Metadata-Version: 2.1
Name: dagster
Version: 0.1.2
Summary: Dagster is an opinionated pipeline runner.
Home-page: https://github.com/dagster-io/dagster
Author: Elementl
Author-email: schrockn@elementl.com
License: Apache-2.0
Platform: UNKNOWN
Classifier: Programming Language :: Python :: 3.7
Classifier: License :: OSI Approved :: Apache Software License
Classifier: Operating System :: OS Independent
Requires-Dist: enum34 (>=1.1.6)
Requires-Dist: future (>=0.16.0)
Requires-Dist: click (>=6.7)
Requires-Dist: coloredlogs (>=10.0)
Requires-Dist: graphviz (>=0.8.3)
Requires-Dist: pyyaml (>=3.12)
Requires-Dist: six (>=1.11.0)
Requires-Dist: toposort (>=1.5)
Requires-Dist: pandas (>=0.22.0)
Requires-Dist: pyarrow (>=0.8.0)
Requires-Dist: sqlalchemy (>=1.2.7)
Requires-Dist: jinja2 (>=2.10)

Dagster
=======

.. docs-include

Dagster is a library that helps you organize, run and test your data processing pipelines. Instead of writing ad-hoc data processing script, Dagster encourages separating data input, data processing and data output, as well as separating your processing in several steps.

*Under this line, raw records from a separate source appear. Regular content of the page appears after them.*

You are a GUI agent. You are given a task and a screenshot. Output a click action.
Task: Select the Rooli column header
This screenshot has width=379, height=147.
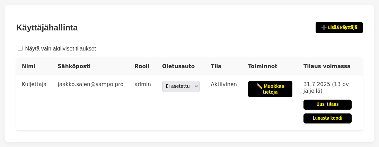(142, 66)
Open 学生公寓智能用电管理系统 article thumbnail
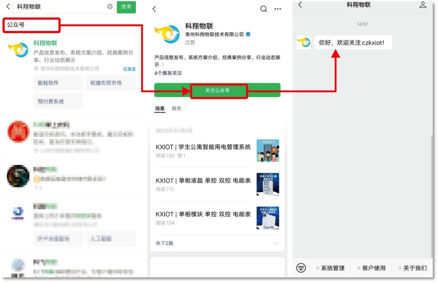Image resolution: width=438 pixels, height=283 pixels. coord(268,151)
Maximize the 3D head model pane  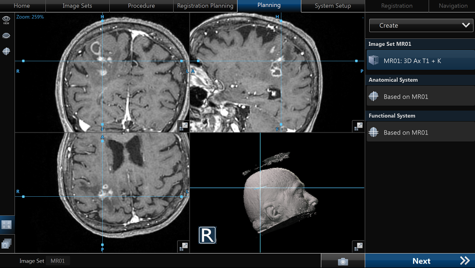pyautogui.click(x=358, y=246)
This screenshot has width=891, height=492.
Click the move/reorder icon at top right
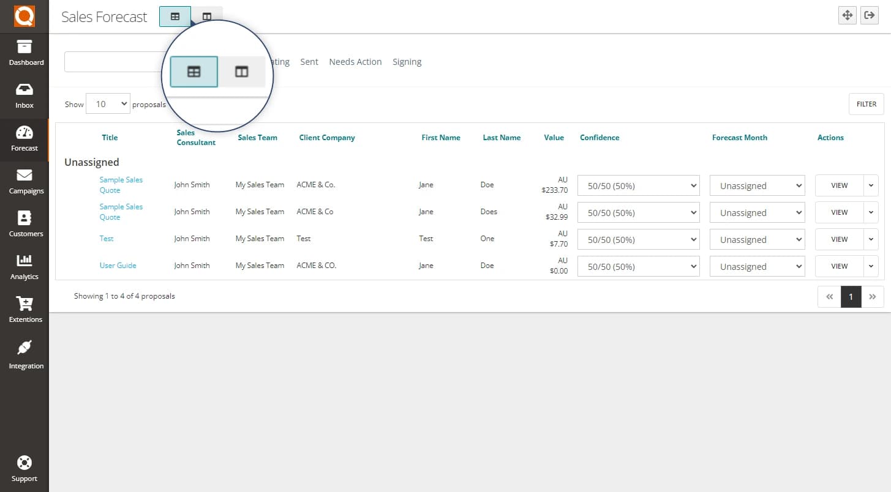pos(847,15)
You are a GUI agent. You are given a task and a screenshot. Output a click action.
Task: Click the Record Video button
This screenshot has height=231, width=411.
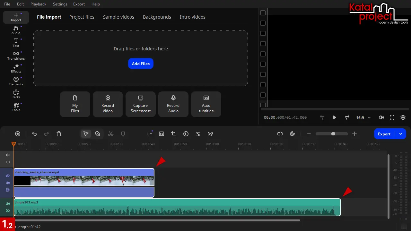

The core abstraction in Dagster is a **Solid**, a logical unit of computation in a data pipeline. At its core a Solid is a coarse-grained pure function. It takes multiple inputs, performs a computation, produces an output. Inputs can either be received from outputs from upstream solids in the pipeline or external sources (e.g. files). Likewise, outputs from the transform can either be flowed to downstream solids or materialized (e.g. to a file in an object store) so that it can be inspected or accessed by an external system.

Solid formally separates the notion of inputs, outputs, the core transform. The core goal of this is cleanly and clearly separate the domain logic of each transform and its operational environments. This  allows solids or pipelines of solids to easily be executable in a number of environments: unit-testing, local development, integration tests, CI/CD, staging environments, production environments, and so on and so forth.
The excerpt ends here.